As I said, the movie begins with a crackling good plot, full of spookiness and science. Florence (Rebecca Hall) is a renowned skeptic in 1921 England who has written a bestelling book debunking ghosts. Her main motivation seems to be preventing grieving people from being bilked out of their money by mediums who promise contact with the spirit world. She uses the latest scientific instruments, and awesome undercover sleuthing, to figure out what's really going on during so-called "hauntings." Enter Rob (the awesome Dominic West), a hunky Latin teacher at a boy's school, who begs Florence to come to his school and unravel the mystery of a ghost boy the students have been seeing. One boy has just died fleeing it.

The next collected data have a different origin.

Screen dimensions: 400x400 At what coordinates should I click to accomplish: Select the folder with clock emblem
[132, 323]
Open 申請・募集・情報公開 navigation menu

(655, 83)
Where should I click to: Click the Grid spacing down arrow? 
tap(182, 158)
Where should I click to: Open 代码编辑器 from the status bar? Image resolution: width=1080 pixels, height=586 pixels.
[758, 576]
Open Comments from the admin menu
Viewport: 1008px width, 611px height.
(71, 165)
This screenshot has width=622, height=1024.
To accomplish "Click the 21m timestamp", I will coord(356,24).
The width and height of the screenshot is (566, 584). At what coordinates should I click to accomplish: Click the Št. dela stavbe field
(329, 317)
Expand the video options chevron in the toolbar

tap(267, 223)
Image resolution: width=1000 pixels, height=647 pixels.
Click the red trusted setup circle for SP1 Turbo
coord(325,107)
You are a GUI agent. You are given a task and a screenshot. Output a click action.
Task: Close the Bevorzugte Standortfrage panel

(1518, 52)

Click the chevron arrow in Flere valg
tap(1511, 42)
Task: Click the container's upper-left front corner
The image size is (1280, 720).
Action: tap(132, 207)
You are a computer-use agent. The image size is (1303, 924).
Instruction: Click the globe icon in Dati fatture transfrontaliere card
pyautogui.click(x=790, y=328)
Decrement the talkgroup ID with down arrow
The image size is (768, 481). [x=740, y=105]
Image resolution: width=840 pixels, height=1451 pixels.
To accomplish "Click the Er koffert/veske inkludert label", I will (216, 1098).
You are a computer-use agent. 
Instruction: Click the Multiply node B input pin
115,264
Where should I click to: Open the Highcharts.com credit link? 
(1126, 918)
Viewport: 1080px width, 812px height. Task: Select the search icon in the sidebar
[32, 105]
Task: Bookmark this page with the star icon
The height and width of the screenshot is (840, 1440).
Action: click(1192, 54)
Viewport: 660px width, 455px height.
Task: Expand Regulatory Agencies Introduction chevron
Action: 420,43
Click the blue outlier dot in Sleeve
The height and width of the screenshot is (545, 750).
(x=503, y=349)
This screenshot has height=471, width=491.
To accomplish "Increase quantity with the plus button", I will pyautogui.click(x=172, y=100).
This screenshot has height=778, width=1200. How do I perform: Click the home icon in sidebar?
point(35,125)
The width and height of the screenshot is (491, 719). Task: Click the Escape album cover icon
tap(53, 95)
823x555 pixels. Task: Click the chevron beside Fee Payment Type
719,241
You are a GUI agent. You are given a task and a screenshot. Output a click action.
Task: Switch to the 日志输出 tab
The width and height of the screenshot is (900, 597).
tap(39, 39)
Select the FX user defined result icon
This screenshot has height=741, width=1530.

After a few delightfully hair-raising scenes, Florence uses her bag of scientific instruments to uncover the real culprits: mean boys and a cruel teacher who drove the scared boy outside without his asthma meds, where he promptly died. Human nastiness, rather than ghosts, are the problem. During this segment of the film, we also learn that Florence's motives are a lot more complicated than skepticism — she lost her lover in the war, and a small part of her hopes that ghosts will turn out to be real so that she can say a proper goodbye to him. So, a multi-layered character whose motives aren't black-and-white. Again, this is great to see in a movie.

And then . . . imagine the sound of tires screeching.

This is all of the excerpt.